— Short exercise —
In the ARIO funding notes, copy everything from "- Food Safety" down to "is reasonably assured.", changing "deferral method" to "restricted fund method".

— Supplied text —
****************************************
Funding for programs supported by ARIO is available from various sources. The Ontario Government, through OMAFRA, is the primary source of funding. The Ontario Government also provides funding for open research programs. Under the ARIO Act, ARIO may accept grants and donations for research. Other funds usually come from commercial sources (such as agri-business, marketing boards and producer associations) and can be either designated for specific projects or non-designated. In addition, ARIO reinvests royalties earned from Ministry funded research.
All receipts are held in trust by the Director of Research and are allocated in accordance with the terms of the funds. Transactions between OMAFRA and the below programs are recorded at the exchange value.
The current research trust funds managed by the secretariat to ARIO are as follows:
- ARIO
- New Directions Research Program (New Directions)
- Food Safety Research Program (Food Safety)
- Infrastructure
Note 2: Summary of significant accounting policies
The financial statements have been prepared in accordance with Canadian public sector accounting standards for government not for profit organizations, including the 4200 series of standards, as issued by the Public Sector Accounting Board (PSAB for Government NPOs) and include the following significant accounting policies:
Basis of accounting
ARIO follows the deferral method of accounting for contributions. Restricted contributions are recognized as revenue of the appropriate research trust fund in the year in which the related expenses are incurred. Unrestricted contributions are recognized as revenue of the appropriate research trust fund when received or receivable if the amount to be received can be reasonably estimated and collection is reasonably assured.
Financial instruments
Measurement of financial instruments
The organization initially measures its financial assets and liabilities at fair value, except for certain non-arms length transactions.
The organization subsequently measures all its financial assets and financial liabilities at amortized cost, except for investments, which are measured at fair value. Changes in fair value are recognized in the statement of remeasurement (losses) gains.
Financial assets measured at amortized cost include cash and accounts receivable.
Financial liabilities measured at amortized cost include accounts payable and accruals, holdbacks payable, unclaimed expenditures, deferred revenue, deferred capital funded contributions and deferred capital contributions.
The organizations financial assets measured at fair value include the investments.
Impairment
Financial assets measured at amortized cost are tested for impairment when there are indicators of impairment. If an impairment has occurred, the carrying amount of financial assets measured at amortized cost is reduced to the greater of the discounted future cash flows expected or the proceeds that could be realized from the sale of the financial asset. The amount of the write down is recognized in the statement of revenues and expenditures. The previously recognized impairment loss may be reversed to the extent of the improvement, directly or by adjusting the allowance account, provided it is no greater than the amount that would have been reported at the date of the reversal had the impairment not been recognized previously. The amount of the reversal is recognized in the statement of revenues and expenditures.
****************************************
— Provided data —
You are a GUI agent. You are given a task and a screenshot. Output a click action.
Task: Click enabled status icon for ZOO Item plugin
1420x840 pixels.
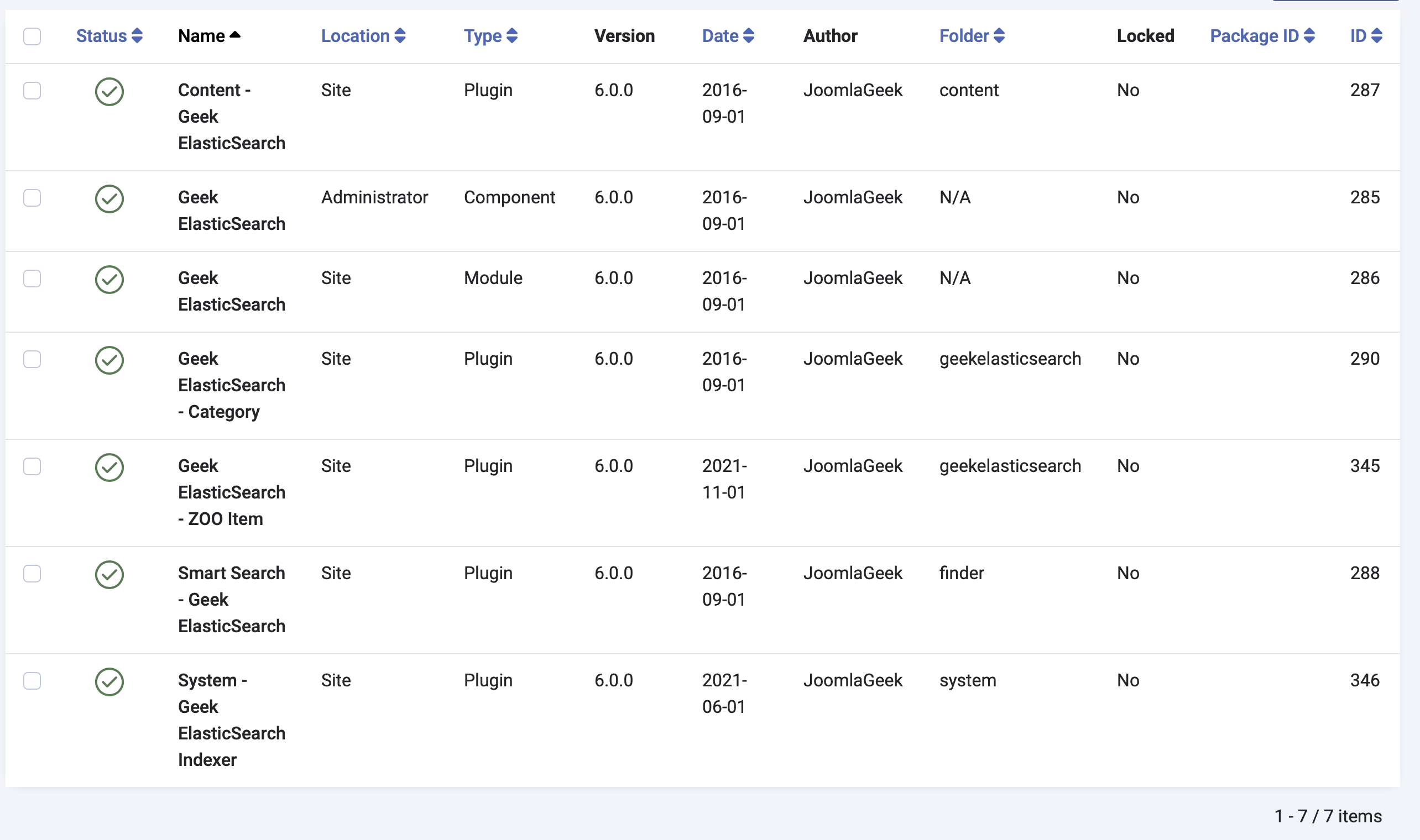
****************************************
— Answer for the task —
- Food Safety Research Program (Food Safety)
- Infrastructure
Note 2: Summary of significant accounting policies
The financial statements have been prepared in accordance with Canadian public sector accounting standards for government not for profit organizations, including the 4200 series of standards, as issued by the Public Sector Accounting Board (PSAB for Government NPOs) and include the following significant accounting policies:
Basis of accounting
ARIO follows the restricted fund method of accounting for contributions. Restricted contributions are recognized as revenue of the appropriate research trust fund in the year in which the related expenses are incurred. Unrestricted contributions are recognized as revenue of the appropriate research trust fund when received or receivable if the amount to be received can be reasonably estimated and collection is reasonably assured.